- Exercise requirements:
(A) From the comment thread about alcohol and a boring life, list every commenter username that contains at least one digit.
(B) Translate this sentence from the comment thread about alcohol and a boring life into Spanish: "An addicted mind is an unreliable narrator."

Given passage Start Marker

Live a long boring life and create lots of value for shareholders

discuss

order

chongli|2 years ago

Who says a life without (or even just with less) alcohol is boring? There’s millions of things to do besides drink. There’s thousands of hobbies and sports to enjoy. There’s vast areas of natural and cultural beauty to explore. There are countless cities and cultures to visit, cuisines to taste, music to enjoy.

Seriously, people who think that drinking is the only thing to do are the boring ones.

lexandstuff|2 years ago

Trouble is, alcohol goes really well with a lot of those things.

imp0cat|2 years ago

People obviously do not think that drinking is the only thing to do.

But in your example, when exploring a far-away land, a few beers with the locals in some pub can greatly enhance the experience.

Mashimo|2 years ago

> There’s millions of things to do besides drink.

Drugs \o/

Tenoke|2 years ago

To be fair most people can't visit countless cities weekly, can't visit or don't care for the nature you like, and the increased injury risk of many sports (compared to just cycling for cardio and doing resistance training) is probably as bad as the risks from moderate drinking.

conductr|2 years ago

As a non-drinker, it’s bizarre that there is this rather prominent belief from others that life would be insufferable without alcohol.

mvdtnz|2 years ago

My experience is that non-drinkers are incredibly boring people.

cderpz|2 years ago

Back when I was still smoking I also had the feeling that life without smoking wouldn't be worth living.

I succeeded in quitting and of course it wasn't true. Literally every aspect of my life improved. An addicted mind is an unreliable narrator.

9530jh9054ven|2 years ago

Imagine if your life was just going utterly wrong. You're working hard as you can but you can barely make food or rent, and you're so tired every day that all you can do is just lie there like a dull sack remembering constantly and inescapably mulling at just how wrong everything is in your life. There's no end in sight, no light at the end of the tunnel, your existence is just this until you are broken and thrown out.

Now imagine there's a magic potion that make it feel like it all goes away even if for just a little while.

Does that help explain it?

eliasmacpherson|2 years ago

wait til you find out some people prefer their faculties dulled by a hangover than being fully present and in the moment for their dreary morning-midday routines.

mrighele|2 years ago

As a casual drinker, it's bizarre that there is this rather prominent belief from others that you cannot enjoy your life more if you drink from time to time

justanotherjoe|2 years ago

Just because you don't find your life enhanced by something doesn't mean that something is useless... And of course we can live without it. I posit we can live quite a fulfilling life as a hunter gatherer in the kalahari.

Anyway, you can be quite a successful billionaire and have no one likes you. Being right and rigid is boring, sometimes being unhinged is interesting.

mnw21cam|2 years ago

I agree. I totally fail to see the attraction of alcoholic drinks. They're grown-up drinks, which means that they taste vile and make you feel sick.

bowsamic|2 years ago

Alcohol is a very important part of many European countries cultures

Terr_|2 years ago

Translation: "Don't be a cog in the giant capitalist machine, be an adventurous free-thinking rebel, by..."

*checks notes*

"By regularly buying goods from alcohol companies, and especially by making those purchases (and chronic low-level self-poisoning) a core part of your self-identity like a good little consumer!"

Given passage End Marker
Material provided Start Marker

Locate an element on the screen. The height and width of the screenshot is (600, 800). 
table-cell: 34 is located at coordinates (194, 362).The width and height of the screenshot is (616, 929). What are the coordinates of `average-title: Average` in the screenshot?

Material provided End Marker
Material provided Start Marker

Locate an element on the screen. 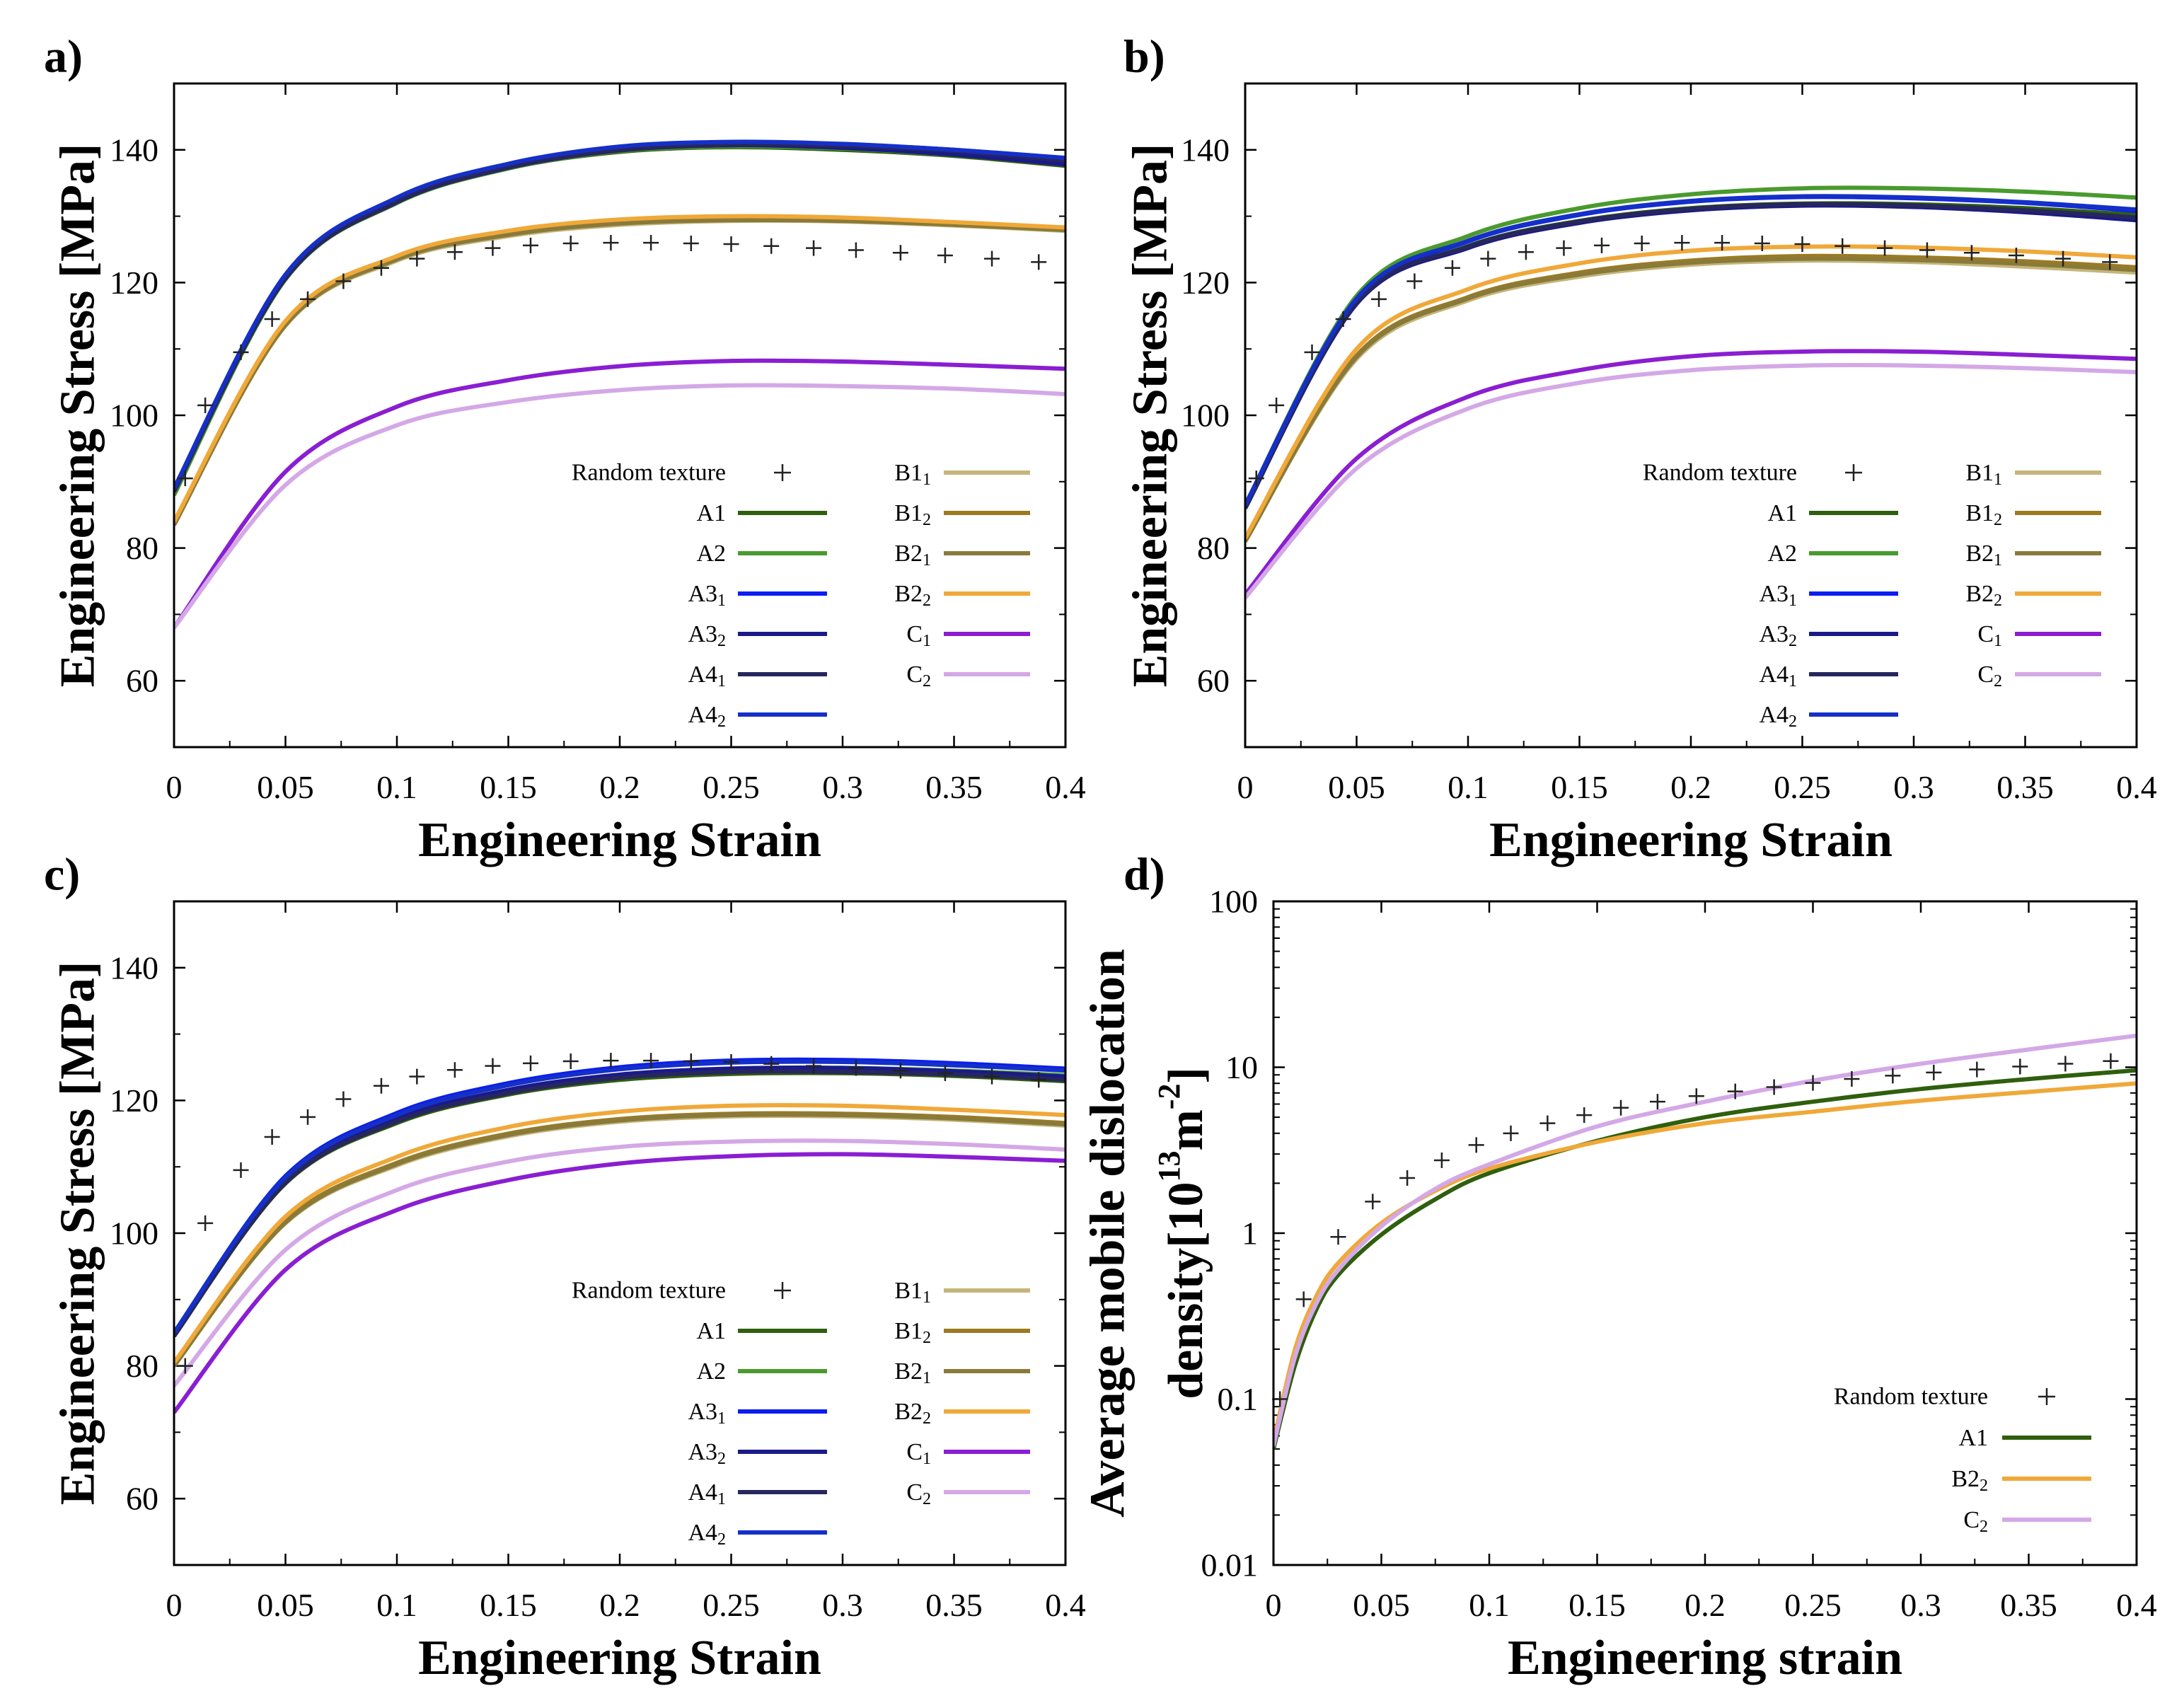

Material provided End Marker

- Solution list:
(A)
imp0cat
9530jh9054ven
mnw21cam

(B) Una mente adicta es un narrador poco fiable.